| Exercise directions |
In the entries below, count every line with the string "settings". State the count and nothing else.

| Collected data |
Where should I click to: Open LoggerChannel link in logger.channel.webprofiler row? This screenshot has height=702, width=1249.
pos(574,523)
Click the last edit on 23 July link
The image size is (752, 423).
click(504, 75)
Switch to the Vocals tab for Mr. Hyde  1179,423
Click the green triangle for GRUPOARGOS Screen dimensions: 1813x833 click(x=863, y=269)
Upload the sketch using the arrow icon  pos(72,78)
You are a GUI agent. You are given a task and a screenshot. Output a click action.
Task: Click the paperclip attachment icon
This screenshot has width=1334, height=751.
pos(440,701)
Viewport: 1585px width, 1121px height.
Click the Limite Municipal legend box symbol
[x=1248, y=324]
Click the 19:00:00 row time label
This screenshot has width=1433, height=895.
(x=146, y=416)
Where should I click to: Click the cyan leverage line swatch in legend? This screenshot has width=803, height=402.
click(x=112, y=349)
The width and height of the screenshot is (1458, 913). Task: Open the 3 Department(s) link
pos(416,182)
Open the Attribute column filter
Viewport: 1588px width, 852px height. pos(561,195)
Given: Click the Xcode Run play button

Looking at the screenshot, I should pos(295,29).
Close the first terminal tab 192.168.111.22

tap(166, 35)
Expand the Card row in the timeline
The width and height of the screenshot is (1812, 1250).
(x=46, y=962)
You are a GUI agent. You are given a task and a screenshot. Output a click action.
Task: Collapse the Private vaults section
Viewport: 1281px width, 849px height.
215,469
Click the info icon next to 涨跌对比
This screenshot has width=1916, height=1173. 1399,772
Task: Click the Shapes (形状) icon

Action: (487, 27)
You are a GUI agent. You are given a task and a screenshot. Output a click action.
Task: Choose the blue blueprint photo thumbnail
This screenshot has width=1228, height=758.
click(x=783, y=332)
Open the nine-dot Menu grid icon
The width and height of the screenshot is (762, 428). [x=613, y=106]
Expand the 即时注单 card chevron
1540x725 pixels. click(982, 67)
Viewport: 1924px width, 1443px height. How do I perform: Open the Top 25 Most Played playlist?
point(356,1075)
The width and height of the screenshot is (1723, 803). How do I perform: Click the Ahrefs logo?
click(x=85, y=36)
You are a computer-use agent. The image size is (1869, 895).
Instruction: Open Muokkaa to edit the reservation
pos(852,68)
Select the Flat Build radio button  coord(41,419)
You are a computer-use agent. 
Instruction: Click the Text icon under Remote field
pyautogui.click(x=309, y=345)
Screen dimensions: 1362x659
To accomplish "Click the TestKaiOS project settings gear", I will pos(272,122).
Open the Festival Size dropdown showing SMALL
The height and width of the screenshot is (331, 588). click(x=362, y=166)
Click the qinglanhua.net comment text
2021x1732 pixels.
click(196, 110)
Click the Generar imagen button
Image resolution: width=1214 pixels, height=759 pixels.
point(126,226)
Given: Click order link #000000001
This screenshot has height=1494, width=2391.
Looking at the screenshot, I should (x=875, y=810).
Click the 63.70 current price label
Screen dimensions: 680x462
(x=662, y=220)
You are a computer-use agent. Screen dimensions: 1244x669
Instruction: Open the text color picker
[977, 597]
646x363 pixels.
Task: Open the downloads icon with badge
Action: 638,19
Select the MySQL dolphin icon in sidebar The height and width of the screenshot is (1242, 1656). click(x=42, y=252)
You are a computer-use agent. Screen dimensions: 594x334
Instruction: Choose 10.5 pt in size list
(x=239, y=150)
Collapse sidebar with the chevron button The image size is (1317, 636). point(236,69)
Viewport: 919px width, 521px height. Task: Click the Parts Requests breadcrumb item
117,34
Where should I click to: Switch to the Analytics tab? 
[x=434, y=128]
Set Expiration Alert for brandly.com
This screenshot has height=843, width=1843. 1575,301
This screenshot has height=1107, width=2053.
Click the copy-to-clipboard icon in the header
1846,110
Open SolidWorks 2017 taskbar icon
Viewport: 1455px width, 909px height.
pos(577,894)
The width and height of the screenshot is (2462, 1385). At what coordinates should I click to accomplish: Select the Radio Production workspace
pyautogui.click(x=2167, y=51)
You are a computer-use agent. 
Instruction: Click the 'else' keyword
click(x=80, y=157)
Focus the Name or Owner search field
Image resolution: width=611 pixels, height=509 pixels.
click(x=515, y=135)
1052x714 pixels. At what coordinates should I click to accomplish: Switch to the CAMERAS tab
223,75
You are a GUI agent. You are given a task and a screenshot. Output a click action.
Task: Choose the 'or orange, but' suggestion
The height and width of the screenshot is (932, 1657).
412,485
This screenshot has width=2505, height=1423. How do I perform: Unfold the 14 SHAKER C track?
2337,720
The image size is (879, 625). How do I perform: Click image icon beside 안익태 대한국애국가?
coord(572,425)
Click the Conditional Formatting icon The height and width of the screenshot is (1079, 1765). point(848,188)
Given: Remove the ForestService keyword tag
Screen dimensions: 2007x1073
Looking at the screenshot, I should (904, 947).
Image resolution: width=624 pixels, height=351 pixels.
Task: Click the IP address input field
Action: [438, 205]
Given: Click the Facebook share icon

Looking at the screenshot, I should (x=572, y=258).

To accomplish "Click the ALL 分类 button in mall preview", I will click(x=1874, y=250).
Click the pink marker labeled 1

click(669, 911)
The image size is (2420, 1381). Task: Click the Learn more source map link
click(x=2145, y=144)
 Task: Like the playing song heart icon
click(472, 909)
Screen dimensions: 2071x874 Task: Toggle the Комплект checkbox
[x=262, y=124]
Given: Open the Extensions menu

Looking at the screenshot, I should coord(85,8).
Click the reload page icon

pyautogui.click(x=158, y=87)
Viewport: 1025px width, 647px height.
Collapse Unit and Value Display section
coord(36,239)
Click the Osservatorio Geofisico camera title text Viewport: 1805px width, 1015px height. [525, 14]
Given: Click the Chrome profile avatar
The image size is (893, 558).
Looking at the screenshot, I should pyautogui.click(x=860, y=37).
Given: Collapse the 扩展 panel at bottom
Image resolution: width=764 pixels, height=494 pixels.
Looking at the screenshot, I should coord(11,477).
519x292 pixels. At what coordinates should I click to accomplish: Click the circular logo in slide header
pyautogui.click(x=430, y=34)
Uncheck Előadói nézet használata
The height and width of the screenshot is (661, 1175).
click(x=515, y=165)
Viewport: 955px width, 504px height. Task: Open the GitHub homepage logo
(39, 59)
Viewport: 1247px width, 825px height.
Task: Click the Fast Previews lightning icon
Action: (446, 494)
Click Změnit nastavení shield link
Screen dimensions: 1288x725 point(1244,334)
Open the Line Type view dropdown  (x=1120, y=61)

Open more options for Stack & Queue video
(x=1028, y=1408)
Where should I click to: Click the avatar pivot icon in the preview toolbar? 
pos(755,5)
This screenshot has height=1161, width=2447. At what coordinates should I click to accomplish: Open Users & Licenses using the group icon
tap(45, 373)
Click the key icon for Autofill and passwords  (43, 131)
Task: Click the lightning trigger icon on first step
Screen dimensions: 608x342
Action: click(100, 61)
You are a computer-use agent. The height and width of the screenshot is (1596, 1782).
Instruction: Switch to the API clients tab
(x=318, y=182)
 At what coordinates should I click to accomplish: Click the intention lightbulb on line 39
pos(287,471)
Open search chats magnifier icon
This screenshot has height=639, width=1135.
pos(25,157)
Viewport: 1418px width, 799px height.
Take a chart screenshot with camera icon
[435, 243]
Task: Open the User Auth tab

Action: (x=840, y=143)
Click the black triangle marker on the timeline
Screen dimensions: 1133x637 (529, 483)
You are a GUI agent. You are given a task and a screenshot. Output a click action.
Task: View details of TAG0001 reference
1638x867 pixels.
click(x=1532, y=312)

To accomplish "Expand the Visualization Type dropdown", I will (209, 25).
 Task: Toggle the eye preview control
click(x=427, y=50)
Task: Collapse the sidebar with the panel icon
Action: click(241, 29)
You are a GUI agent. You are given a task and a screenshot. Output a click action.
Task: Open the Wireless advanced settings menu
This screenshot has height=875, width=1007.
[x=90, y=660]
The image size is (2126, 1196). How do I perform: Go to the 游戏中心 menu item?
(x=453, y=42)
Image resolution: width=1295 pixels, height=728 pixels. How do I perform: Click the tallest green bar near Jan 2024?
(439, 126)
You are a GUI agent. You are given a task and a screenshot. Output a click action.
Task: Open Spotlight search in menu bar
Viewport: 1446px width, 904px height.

| Response area |
2